Academics
Office of the Academic Dean
At SMES our academic program prepares our students for lives of learning, leadership, service. We use the Understanding by Design model (Wiggins and McTighe) to plan our curriculum in three stages, identifying the desired learning results, determine acceptable evidence of the learning, and planning for instruction. In stage one, teachers identify enduring understandings which are the big ideas that we want our students to keep with them over their lifetime, essential questions, the mental Velcro that helps students to make the learning "stick", content, the vehicle making sense of the big ideas, skill, the process of learning. In stage two teachers plan assessments that allow students multiple ways of demonstrating of their understanding.
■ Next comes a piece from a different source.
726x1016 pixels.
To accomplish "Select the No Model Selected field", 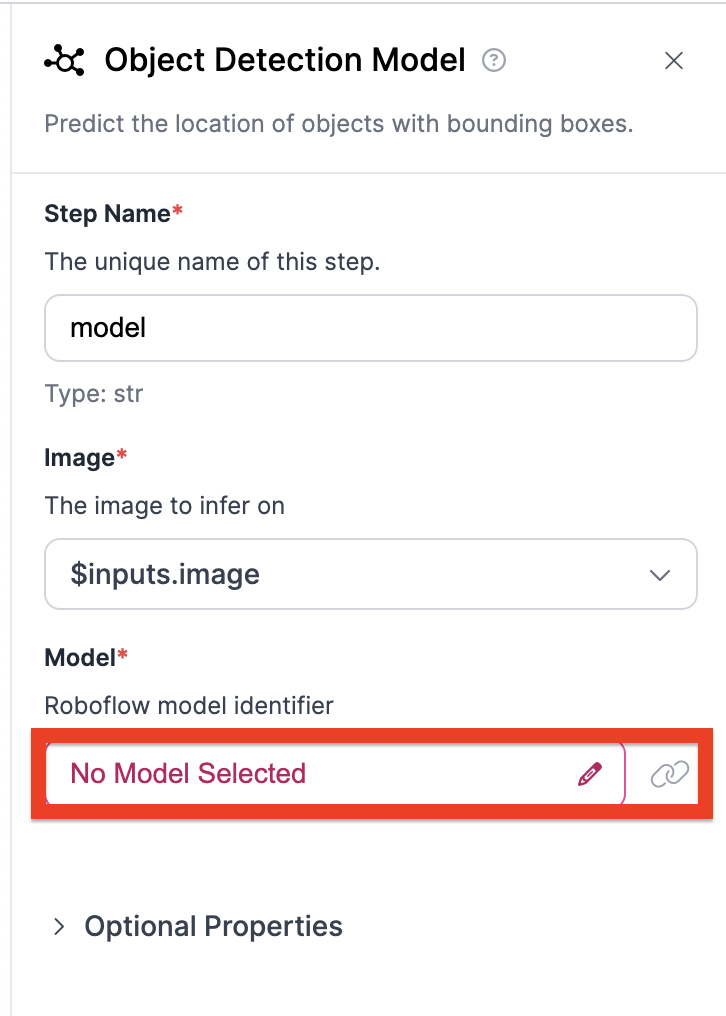I will point(335,774).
In stage three teachers plan learning experiences, the activities that students engage in on a daily basis to arrive at understanding. The purpose of this model is to clearly articulate horizontally and vertically what we want students to know (content) and be able to do (skills) at the end of each unit and grade level. The model also allows for interdisciplinary connections and differentiated instruction.
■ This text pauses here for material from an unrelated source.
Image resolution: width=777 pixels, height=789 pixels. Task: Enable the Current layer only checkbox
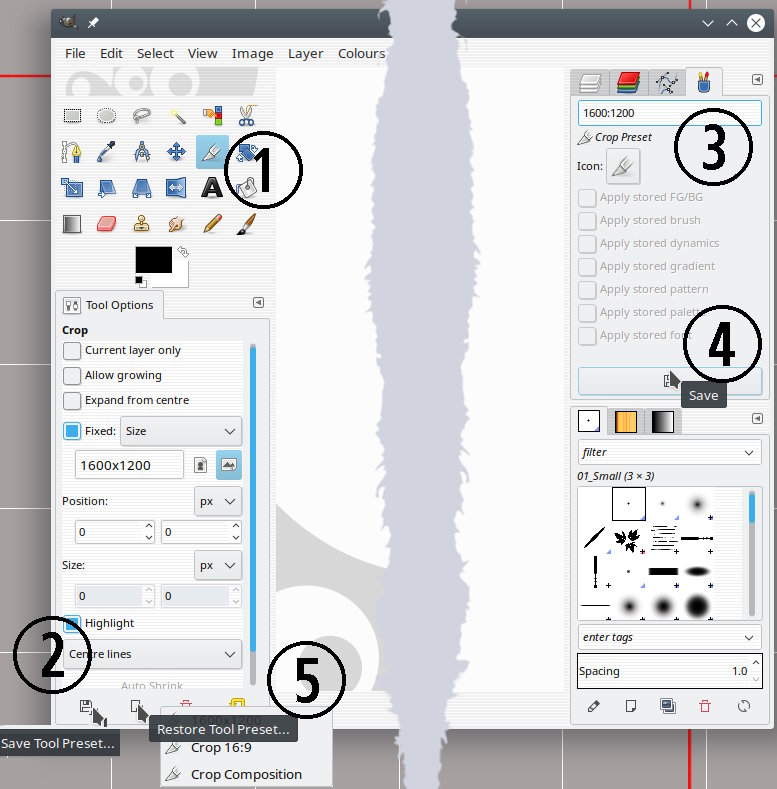pos(72,351)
When curriculum is scoped and sequenced with intention, it can be said that for each subject area or academic discipline, the goals of learning are the same regardless of the grade level of the student - it is simply that the level of skill and knowledge base become more sophisticated and complex as we ascend the ages and stages of student intellectual, social, and emotional development. In other words, a second grader uses the scientific method of inquiry just as a twelfth grader does, however, it looks very different because learning is really about thinking and connecting new knowledge to previous experiences in problem-solving, analysis, and interpretation. Consequently, learning builds upon itself and curriculum must be structured accordingly.